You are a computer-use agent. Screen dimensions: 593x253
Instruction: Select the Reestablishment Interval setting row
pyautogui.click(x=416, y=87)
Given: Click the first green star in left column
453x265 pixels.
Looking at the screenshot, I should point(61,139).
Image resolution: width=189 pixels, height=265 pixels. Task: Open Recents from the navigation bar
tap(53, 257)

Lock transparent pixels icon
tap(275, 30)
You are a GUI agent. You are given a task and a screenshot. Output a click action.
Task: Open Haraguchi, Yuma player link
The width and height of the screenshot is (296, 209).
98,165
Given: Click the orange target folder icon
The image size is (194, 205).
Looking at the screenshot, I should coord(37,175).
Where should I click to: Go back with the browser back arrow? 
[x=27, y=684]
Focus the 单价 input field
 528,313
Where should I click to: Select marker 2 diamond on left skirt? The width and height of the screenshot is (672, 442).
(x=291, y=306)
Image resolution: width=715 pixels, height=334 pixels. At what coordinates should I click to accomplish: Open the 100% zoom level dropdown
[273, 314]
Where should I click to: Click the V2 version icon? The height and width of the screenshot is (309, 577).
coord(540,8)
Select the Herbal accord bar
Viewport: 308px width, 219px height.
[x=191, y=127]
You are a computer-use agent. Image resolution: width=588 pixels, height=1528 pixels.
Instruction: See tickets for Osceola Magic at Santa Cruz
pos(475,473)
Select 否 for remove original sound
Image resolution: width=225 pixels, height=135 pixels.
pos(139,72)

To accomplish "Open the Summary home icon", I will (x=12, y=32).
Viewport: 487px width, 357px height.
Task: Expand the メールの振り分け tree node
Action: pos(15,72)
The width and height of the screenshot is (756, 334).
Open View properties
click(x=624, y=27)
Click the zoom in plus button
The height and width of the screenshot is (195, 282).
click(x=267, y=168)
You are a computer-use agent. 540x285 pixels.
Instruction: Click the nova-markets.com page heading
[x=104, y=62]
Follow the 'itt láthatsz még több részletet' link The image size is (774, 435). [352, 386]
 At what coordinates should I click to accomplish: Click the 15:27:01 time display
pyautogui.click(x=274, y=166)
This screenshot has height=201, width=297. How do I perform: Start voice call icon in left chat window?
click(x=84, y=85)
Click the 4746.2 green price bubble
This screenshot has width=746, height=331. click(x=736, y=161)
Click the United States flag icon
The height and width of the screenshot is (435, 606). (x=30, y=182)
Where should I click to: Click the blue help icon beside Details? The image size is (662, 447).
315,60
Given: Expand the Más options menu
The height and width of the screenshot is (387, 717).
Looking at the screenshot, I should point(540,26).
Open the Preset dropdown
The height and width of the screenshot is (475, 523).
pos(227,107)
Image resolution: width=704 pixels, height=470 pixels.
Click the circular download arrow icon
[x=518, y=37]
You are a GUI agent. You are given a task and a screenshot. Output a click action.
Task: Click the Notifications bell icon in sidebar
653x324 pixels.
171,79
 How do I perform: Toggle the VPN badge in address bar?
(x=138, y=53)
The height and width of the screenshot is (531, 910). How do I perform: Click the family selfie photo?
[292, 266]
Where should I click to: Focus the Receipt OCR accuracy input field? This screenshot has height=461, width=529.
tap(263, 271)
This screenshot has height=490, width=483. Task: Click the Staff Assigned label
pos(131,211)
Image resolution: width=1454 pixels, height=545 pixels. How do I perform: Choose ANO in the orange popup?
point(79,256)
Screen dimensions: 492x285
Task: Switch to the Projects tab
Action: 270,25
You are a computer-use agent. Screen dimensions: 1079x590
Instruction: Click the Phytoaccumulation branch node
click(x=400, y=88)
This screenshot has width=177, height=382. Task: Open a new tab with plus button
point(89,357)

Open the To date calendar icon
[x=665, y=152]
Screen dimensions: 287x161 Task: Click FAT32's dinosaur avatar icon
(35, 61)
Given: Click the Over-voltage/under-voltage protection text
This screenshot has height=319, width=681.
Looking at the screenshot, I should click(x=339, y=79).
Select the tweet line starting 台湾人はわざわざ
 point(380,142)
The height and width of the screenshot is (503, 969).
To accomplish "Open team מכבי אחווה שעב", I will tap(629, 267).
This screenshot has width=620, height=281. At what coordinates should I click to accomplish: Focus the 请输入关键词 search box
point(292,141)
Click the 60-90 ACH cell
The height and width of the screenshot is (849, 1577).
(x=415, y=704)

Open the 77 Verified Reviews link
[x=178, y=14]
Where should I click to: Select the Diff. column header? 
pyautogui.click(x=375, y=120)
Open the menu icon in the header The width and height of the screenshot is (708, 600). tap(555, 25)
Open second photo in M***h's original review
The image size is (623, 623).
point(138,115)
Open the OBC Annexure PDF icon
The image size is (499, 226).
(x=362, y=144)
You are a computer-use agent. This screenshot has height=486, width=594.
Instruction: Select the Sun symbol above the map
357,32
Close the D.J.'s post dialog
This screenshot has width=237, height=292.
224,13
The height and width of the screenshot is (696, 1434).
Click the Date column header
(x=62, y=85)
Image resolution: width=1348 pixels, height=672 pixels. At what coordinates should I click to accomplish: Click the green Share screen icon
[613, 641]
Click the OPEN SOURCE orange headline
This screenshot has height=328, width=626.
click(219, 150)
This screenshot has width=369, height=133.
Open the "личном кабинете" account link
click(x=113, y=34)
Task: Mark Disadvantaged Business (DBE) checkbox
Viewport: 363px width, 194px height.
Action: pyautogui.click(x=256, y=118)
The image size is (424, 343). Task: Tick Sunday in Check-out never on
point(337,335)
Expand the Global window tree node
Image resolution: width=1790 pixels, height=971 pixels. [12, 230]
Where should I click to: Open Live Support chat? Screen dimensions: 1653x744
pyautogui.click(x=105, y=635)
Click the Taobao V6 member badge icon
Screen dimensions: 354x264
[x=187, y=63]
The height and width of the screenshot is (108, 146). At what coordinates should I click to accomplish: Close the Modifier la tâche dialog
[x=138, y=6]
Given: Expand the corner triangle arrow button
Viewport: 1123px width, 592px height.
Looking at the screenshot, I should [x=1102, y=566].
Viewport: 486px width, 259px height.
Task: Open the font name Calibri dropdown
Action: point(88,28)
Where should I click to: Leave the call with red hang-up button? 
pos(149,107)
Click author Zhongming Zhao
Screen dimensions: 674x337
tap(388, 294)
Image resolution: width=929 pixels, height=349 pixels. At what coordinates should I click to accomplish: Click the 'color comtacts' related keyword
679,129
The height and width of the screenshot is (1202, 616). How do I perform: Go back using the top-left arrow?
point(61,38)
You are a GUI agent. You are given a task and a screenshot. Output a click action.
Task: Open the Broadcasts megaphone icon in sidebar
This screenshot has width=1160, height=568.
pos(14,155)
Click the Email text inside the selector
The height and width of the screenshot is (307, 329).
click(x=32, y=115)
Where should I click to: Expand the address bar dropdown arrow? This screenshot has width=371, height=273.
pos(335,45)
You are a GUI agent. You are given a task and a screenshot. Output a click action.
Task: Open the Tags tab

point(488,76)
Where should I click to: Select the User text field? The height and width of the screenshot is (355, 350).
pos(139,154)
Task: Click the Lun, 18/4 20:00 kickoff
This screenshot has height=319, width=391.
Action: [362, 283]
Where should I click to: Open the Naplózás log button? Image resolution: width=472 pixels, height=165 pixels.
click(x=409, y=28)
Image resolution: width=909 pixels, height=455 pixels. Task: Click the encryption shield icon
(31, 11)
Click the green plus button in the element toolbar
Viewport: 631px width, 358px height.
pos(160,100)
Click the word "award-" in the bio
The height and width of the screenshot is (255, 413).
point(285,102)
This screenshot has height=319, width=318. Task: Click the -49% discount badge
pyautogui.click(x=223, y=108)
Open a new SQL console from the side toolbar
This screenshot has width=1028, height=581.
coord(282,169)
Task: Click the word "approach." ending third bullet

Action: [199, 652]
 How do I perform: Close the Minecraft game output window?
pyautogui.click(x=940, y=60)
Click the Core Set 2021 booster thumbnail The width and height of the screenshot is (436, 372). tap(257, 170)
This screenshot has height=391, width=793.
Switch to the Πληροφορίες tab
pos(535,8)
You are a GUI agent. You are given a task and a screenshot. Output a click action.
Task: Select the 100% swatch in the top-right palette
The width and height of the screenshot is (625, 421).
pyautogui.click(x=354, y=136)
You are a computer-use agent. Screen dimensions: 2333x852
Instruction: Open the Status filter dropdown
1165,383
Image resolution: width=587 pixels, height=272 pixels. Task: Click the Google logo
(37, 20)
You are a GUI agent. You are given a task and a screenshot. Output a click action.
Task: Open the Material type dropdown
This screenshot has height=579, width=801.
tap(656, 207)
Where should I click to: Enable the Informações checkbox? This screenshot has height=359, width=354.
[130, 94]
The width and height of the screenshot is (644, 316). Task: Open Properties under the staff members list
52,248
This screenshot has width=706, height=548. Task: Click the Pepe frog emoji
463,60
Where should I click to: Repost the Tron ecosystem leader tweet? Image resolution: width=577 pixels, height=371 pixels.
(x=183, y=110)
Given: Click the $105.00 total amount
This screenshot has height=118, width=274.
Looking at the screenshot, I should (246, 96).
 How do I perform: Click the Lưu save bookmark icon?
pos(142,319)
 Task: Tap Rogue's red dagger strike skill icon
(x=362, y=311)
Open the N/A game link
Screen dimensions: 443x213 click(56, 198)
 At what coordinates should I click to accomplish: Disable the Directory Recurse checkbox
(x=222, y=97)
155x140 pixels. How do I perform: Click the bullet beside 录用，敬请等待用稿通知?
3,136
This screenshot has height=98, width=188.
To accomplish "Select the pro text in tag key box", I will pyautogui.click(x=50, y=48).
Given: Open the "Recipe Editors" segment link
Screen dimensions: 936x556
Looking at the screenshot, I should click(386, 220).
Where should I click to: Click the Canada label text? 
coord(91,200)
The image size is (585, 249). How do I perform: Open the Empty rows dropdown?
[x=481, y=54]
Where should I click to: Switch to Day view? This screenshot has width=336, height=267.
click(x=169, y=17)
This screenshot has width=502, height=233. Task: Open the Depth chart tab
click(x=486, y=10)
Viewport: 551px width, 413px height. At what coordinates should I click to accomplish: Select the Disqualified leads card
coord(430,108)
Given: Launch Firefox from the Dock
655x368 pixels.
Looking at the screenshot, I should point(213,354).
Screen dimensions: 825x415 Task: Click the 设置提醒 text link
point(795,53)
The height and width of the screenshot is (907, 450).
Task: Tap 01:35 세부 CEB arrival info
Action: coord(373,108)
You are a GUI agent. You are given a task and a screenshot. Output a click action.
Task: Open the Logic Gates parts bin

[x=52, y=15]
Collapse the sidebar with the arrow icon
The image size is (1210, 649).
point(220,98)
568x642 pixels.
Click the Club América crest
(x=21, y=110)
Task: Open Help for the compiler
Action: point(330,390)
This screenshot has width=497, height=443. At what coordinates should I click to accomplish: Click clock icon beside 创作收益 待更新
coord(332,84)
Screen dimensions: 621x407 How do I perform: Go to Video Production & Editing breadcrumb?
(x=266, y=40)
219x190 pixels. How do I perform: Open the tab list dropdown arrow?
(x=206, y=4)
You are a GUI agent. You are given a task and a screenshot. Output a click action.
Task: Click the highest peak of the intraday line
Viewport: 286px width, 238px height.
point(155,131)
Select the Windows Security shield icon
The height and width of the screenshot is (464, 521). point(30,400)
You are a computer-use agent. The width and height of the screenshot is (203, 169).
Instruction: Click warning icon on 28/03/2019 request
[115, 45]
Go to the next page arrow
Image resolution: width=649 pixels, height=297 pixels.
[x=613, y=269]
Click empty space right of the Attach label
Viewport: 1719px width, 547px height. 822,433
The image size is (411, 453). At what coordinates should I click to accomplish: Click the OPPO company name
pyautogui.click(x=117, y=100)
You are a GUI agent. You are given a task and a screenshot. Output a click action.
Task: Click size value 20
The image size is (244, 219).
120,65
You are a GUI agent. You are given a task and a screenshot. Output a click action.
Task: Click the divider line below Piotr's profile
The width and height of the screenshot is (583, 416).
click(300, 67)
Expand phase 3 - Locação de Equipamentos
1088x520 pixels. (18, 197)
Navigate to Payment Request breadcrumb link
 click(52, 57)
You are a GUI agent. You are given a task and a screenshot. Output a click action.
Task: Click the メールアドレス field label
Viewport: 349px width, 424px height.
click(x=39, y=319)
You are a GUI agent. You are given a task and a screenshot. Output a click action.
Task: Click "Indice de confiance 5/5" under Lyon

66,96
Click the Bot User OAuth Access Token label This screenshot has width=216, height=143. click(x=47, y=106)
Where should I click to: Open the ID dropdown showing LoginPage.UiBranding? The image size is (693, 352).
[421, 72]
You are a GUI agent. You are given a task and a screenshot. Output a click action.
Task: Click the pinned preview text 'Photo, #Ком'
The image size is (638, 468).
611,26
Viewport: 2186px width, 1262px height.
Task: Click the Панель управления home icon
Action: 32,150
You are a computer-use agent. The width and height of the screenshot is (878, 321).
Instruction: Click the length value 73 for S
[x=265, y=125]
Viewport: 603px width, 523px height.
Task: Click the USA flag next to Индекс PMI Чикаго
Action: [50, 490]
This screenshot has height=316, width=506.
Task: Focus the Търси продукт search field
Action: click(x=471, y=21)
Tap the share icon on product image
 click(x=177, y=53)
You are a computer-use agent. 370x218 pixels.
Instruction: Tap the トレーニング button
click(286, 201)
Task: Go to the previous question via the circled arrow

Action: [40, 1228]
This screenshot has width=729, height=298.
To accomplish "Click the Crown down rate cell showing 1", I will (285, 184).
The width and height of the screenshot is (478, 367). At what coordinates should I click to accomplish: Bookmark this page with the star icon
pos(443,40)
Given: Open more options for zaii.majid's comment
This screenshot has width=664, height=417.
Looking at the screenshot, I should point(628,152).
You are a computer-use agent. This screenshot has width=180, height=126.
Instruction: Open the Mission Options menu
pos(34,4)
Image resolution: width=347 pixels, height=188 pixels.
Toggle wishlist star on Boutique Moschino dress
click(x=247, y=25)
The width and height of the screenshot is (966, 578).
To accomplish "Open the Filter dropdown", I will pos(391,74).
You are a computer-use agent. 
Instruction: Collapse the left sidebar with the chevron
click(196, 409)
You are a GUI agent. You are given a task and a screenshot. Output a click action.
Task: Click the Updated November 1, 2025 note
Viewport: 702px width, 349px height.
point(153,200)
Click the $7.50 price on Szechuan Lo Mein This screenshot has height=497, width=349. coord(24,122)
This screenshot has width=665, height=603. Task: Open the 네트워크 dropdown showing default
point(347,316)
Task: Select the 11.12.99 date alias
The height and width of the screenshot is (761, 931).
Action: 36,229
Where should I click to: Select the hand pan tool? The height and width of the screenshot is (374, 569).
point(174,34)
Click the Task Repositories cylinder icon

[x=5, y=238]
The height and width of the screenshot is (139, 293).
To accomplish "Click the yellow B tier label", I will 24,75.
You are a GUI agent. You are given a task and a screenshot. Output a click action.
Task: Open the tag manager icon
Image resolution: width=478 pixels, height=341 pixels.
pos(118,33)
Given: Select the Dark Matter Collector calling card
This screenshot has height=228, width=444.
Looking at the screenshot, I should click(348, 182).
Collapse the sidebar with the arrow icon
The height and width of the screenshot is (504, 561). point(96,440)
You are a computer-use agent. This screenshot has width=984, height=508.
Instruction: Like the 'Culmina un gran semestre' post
________
Requirement ▸ Could you show every line of the listing that holds the string "original"?

Response to this exercise ▸
Select 否 for remove original sound
Open second photo in M***h's original review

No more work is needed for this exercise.